NY Court allows investors to serve interrogatories on HSBC over Forex deal with DOJ
The plaintiffs in a Forex benchmark rate fixing case are allowed to serve interrogatories on HSBC concerning communications with the Government related to the deferred prosecution agreement between the Department of Justice and HSBC Holdings PLC.

Judge Lorna G. Schofield of the New York Southern District Court has granted a request by the plaintiffs in a Forex benchmark rate fixing case to serve interrogatories on HSBC regarding its deal with the Department of Justice from 2018. Earlier this week, the Judge signed an order approving the plaintiffs’ request.
Let’s recall that this case has been brought by a putative class of consumers and end-user businesses alleging that they paid inflated foreign currency exchange rates caused by an alleged conspiracy among some of the world’s biggest banks to fix prices of FX benchmark rates in violation of Section 1 of the Sherman Antitrust Act, 15 U.S.C. sec. 1 et seq. The list of defendants includes banks such as JPMorgan, HSBC, Citi, Barclays and UBS.
In their letter motion filed on June 10, 2020, the plaintiffs, inter alia, seek to serve interrogatories on HSBC North America Holdings, Inc. and/or HSBC Bank USA, N.A. to inquire into communications with the Government related to the January 18, 2018, deferred prosecution agreement between the United States Department of Justice and HSBC Holdings PLC. The HSBC defendants opposed the request on the grounds that the agreement is not relevant to the plaintiffs’ claims.
In granting the plaintiffs’ request, the Judge notes that, in the January 18, 2018 deferred prosecution agreement, HSBC Holdings plc asserts that “the allegations described in the Information and the facts described in the attached Statement of Facts are true and accurate, and that the Statement of Facts describes two FX transactions that that were manipulated through “front running,” to the detriment of HSBC Holdings plc’s clients.
For example, the Statement of Facts describes how, before one transaction, HSBC ‘ramped’ the price Sterling/Dollar by aggressively trading before and during the fix in a manner designed to increase the price of Sterling/Dollar.
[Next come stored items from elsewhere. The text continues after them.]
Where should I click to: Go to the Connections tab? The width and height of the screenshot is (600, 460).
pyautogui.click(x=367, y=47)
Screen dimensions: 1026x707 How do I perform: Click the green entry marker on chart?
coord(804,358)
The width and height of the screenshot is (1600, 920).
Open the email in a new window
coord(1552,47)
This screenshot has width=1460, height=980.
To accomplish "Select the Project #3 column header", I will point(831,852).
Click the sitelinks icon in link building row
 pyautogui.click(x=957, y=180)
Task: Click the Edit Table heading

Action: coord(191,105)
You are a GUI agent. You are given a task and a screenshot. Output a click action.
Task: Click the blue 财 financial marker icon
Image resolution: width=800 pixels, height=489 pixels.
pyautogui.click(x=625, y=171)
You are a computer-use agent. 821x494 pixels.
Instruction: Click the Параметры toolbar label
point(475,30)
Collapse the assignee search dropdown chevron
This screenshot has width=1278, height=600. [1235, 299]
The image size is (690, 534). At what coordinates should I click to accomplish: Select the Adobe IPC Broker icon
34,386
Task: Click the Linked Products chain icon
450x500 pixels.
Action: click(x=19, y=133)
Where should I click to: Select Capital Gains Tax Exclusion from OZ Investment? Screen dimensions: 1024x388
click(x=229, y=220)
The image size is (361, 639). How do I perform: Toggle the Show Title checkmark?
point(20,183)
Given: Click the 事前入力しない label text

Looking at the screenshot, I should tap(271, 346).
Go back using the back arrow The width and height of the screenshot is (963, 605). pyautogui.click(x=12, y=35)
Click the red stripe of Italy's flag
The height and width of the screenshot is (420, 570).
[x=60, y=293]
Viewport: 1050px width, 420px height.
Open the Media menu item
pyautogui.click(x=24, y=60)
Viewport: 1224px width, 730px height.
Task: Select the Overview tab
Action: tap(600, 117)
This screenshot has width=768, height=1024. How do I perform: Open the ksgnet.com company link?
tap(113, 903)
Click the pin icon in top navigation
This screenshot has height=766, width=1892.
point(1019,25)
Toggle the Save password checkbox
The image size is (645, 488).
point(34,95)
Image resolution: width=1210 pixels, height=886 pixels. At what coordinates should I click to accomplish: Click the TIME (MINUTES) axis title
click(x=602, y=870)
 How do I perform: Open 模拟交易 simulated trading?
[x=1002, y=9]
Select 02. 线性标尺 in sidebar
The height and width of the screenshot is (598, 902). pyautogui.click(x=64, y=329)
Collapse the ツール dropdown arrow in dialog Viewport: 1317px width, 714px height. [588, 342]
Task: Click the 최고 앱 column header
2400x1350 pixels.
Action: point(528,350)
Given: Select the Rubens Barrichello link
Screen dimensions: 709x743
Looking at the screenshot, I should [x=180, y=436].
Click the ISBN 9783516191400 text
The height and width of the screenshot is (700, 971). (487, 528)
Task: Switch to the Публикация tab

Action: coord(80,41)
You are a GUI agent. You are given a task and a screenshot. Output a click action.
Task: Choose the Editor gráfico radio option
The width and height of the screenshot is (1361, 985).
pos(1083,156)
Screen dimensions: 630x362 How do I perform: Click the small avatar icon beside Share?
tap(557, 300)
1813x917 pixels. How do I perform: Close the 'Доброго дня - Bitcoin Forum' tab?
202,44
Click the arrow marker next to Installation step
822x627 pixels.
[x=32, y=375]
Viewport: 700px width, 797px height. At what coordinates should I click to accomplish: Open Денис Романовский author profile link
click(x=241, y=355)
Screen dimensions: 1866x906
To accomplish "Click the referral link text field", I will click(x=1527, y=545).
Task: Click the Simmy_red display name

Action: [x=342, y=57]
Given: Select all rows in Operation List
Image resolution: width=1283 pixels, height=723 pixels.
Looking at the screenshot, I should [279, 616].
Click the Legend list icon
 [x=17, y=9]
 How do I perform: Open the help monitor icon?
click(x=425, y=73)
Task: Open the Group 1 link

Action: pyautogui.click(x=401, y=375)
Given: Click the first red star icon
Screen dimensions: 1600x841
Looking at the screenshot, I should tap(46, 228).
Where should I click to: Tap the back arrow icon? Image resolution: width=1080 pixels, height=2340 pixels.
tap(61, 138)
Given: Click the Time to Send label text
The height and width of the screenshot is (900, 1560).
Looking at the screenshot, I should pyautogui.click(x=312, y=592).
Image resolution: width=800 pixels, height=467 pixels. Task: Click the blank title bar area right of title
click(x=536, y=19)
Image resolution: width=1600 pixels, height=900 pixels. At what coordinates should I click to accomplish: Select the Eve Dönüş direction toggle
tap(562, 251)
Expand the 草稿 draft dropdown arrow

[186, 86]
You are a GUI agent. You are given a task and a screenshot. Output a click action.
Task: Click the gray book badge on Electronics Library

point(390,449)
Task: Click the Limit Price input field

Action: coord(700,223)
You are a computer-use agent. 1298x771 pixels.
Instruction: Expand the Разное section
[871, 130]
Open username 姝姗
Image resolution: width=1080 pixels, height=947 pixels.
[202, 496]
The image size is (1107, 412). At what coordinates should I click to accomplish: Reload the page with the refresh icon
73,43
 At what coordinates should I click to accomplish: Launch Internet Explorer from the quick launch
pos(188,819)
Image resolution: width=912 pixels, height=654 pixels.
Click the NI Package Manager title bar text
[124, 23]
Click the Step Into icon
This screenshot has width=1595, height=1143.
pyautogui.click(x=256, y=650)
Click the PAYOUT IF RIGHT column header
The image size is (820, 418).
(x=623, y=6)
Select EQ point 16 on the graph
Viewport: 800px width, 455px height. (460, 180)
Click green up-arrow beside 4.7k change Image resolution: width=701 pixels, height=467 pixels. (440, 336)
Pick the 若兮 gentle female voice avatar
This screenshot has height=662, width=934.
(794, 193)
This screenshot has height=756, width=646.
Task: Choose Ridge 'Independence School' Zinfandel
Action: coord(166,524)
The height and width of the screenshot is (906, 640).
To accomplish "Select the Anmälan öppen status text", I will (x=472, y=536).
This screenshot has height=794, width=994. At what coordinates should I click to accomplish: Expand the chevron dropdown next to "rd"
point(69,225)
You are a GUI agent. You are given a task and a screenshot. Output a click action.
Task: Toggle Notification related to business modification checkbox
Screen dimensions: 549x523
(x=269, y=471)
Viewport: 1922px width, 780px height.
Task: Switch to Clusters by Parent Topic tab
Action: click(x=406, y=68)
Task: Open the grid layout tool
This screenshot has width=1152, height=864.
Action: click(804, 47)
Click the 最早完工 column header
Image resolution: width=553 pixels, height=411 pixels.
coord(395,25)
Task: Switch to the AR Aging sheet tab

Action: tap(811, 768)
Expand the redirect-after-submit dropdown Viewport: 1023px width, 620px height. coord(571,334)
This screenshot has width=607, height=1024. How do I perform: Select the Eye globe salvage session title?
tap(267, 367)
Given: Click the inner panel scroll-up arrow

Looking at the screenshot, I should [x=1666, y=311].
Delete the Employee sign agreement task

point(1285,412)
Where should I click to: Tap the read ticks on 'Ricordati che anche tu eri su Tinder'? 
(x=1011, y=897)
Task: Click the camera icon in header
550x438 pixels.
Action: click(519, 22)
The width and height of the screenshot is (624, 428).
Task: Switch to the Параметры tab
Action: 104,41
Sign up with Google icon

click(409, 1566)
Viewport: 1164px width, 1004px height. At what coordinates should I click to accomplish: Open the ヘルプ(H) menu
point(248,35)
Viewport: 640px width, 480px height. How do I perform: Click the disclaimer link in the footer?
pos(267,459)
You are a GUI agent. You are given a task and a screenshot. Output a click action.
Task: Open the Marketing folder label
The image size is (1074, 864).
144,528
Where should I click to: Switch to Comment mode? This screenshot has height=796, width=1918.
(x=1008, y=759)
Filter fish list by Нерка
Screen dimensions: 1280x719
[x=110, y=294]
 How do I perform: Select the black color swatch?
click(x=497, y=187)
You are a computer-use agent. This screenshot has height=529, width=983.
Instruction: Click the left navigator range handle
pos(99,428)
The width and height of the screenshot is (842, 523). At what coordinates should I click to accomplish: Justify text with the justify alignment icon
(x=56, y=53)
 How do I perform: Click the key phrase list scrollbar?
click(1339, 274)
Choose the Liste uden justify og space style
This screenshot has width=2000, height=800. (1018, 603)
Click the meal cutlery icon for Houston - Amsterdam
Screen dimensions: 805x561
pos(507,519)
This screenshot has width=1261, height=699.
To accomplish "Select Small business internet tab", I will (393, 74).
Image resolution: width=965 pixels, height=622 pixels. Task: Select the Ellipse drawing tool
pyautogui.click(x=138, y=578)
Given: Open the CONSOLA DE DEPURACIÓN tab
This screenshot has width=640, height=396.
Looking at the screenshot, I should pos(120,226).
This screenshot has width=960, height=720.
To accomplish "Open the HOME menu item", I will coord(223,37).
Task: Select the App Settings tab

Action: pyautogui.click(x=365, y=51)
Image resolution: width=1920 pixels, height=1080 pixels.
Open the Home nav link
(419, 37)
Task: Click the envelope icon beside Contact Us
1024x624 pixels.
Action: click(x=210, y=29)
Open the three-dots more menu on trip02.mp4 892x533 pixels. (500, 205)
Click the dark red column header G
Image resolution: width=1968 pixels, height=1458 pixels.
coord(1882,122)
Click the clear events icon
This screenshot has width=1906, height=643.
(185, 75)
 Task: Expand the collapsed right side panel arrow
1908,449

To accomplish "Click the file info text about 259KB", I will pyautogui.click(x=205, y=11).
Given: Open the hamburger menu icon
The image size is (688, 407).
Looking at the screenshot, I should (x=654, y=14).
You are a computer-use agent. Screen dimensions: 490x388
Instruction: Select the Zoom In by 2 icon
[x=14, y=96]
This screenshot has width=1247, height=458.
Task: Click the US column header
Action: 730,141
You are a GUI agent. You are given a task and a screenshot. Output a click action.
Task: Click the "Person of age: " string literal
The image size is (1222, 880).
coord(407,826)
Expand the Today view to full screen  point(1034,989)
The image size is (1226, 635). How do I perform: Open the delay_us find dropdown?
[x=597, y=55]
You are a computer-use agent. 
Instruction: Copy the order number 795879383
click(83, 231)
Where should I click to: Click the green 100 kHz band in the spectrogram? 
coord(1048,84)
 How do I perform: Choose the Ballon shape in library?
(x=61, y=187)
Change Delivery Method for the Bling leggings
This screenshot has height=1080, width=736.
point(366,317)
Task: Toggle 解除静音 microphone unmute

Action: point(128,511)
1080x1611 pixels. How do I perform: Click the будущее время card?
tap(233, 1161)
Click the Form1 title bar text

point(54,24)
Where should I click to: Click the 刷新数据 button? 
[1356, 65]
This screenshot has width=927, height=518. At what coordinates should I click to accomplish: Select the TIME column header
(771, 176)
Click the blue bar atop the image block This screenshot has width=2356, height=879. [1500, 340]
As a result, the price of Sterling/Dollar spiked around the 3 PM fix. Indeed, in the 30 seconds before and 30 seconds after 3:00 PM London time, the price of Sterling/Dollar reached a market high for the day, allowing Johnson, Scott, and other FX traders at HSBC to generate significant profits in their Pbooks from their prior Sterling purchases by selling that Sterling at the higher prices generated by HSBC.
The Judge finds that this conduct is not so different from the conduct alleged by the plaintiffs to be held irrelevant to the action. And that HSBC Holdings plc is not a defendant in this action is relevant only to the extent that the plaintiffs are limited — as with any interrogatories — to seeking information regarding the HSBC Defendants’ communications with the Government relating to the January 18, 2018 deferred prosecution agreement.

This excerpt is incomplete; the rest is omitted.